━━ Given records

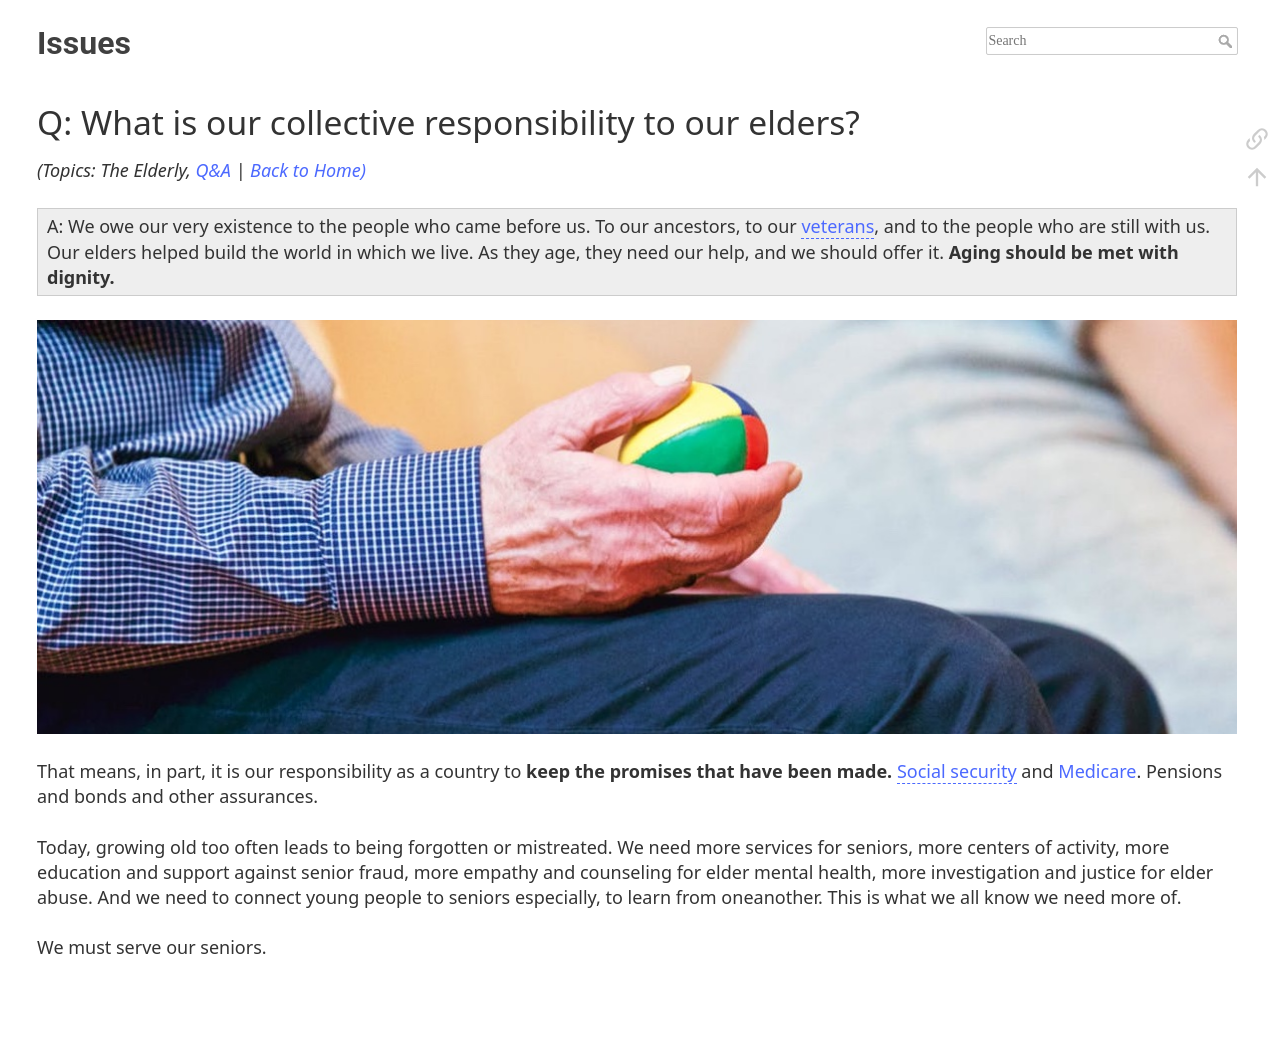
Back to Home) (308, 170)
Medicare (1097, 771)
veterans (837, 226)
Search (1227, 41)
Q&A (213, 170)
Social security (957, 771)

━━━━
━━ Given records

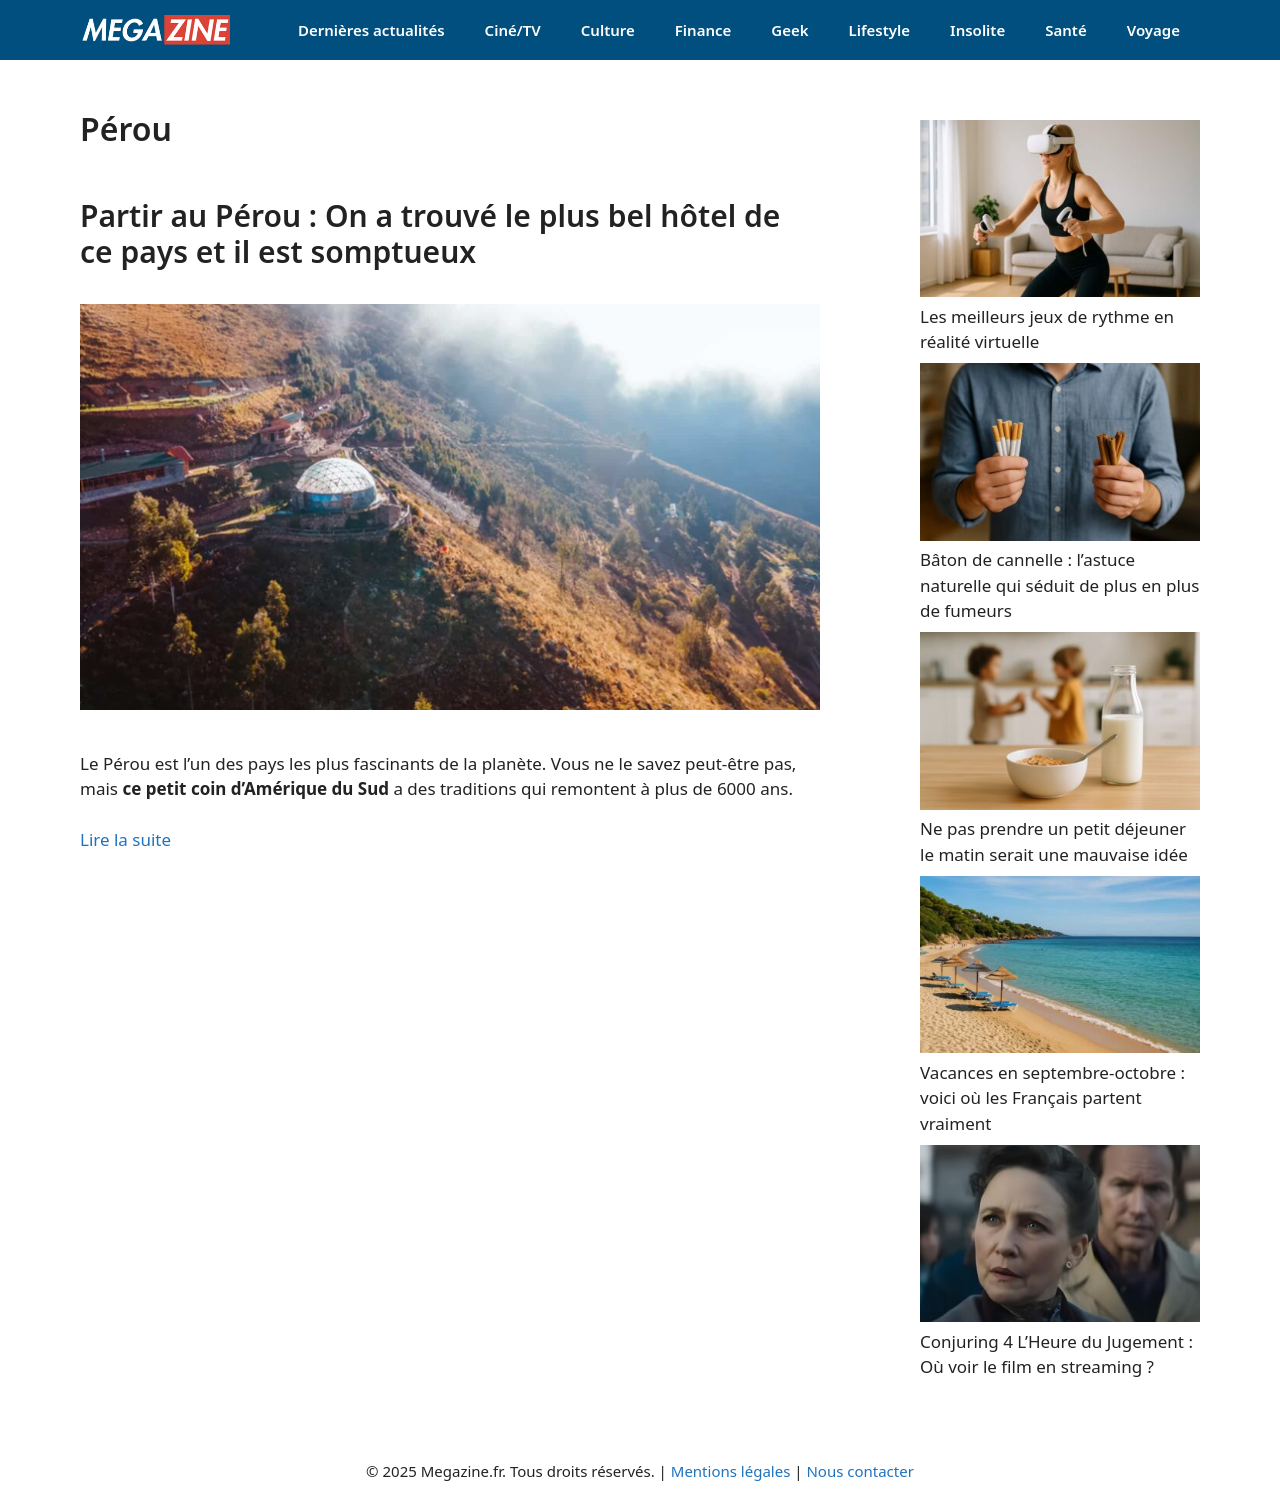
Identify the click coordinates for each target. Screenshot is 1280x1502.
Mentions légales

━━━━
━━ Given records

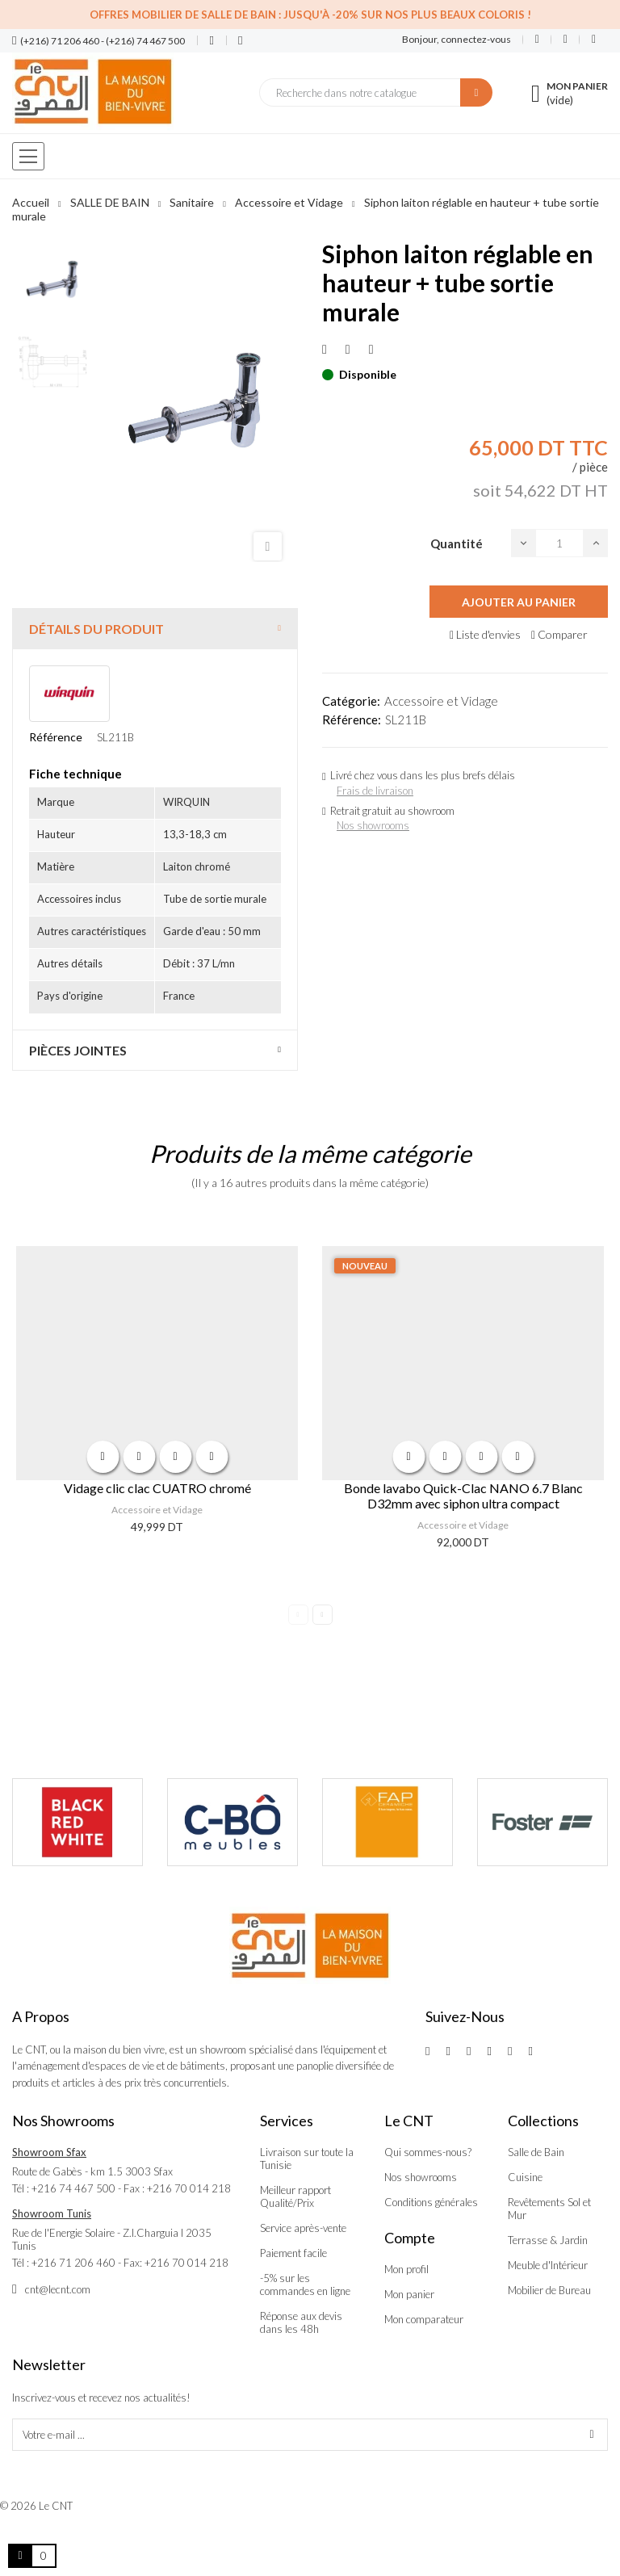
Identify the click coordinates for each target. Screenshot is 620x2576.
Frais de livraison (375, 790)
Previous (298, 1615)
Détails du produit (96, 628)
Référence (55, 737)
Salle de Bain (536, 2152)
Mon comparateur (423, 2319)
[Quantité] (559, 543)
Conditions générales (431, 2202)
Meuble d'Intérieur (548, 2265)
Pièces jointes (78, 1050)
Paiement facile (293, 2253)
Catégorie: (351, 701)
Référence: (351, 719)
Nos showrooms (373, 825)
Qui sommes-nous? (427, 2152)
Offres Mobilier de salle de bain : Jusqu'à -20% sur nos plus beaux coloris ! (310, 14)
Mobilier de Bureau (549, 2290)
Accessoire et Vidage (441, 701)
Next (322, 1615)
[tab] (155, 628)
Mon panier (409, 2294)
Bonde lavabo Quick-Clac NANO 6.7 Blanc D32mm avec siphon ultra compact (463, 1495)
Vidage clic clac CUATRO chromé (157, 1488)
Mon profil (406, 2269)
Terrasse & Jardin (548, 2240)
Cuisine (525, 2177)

━━━━

- _Objective_
Reproduce the records verbatim, from the line containing "Bonde lavabo Quick-Clac" through the line containing "Cuisine (525, 2177)", inclusive.

- _Response for this exercise_
Bonde lavabo Quick-Clac NANO 6.7 Blanc D32mm avec siphon ultra compact (463, 1495)
Vidage clic clac CUATRO chromé (157, 1488)
Mon profil (406, 2269)
Terrasse & Jardin (548, 2240)
Cuisine (525, 2177)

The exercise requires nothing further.